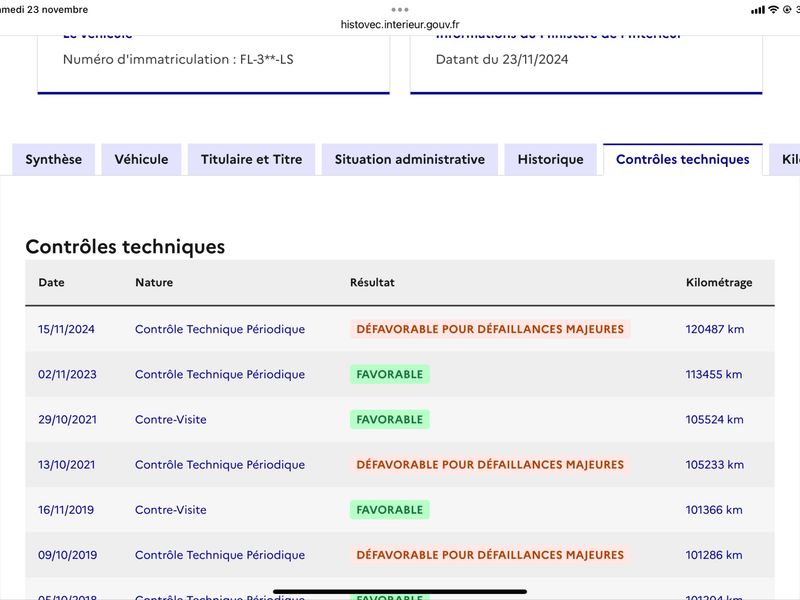The height and width of the screenshot is (600, 800).
Task: Select the Contrôles techniques tab
Action: pyautogui.click(x=683, y=159)
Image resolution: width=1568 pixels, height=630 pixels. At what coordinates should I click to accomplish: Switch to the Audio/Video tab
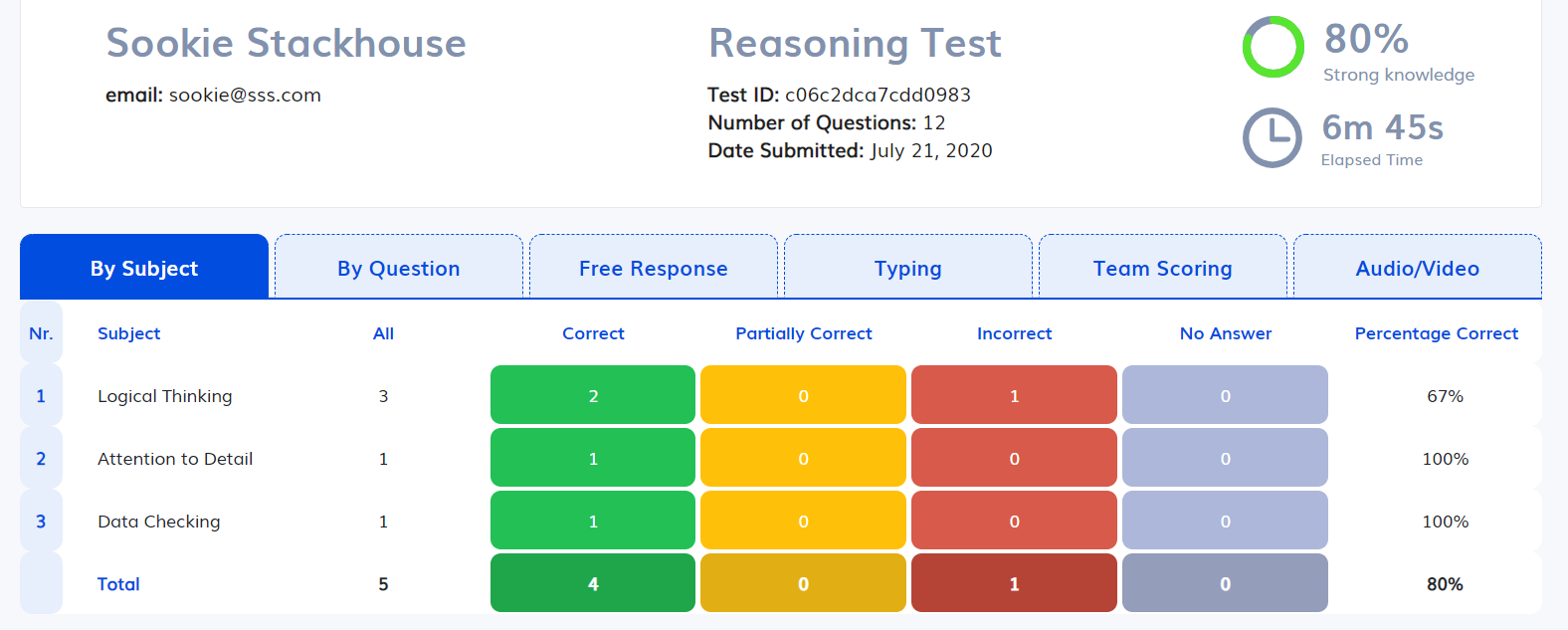[x=1417, y=268]
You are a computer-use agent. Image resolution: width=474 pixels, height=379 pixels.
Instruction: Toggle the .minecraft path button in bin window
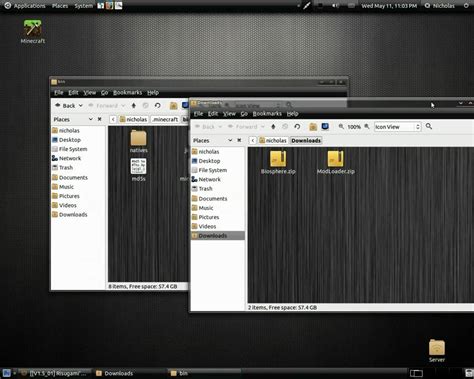click(x=165, y=119)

#### [TO DO]
Pull every line of text from the records above, word for word and in order, and leave the pictures out.

#### [REPLY]
The height and width of the screenshot is (600, 800).
Task: Select the Contrôles techniques tab
Action: pyautogui.click(x=683, y=159)
Image resolution: width=1568 pixels, height=630 pixels. At what coordinates should I click to accomplish: Switch to the Audio/Video tab
[x=1417, y=268]
You are a computer-use agent. Image resolution: width=474 pixels, height=379 pixels.
Instruction: Toggle the .minecraft path button in bin window
click(x=165, y=119)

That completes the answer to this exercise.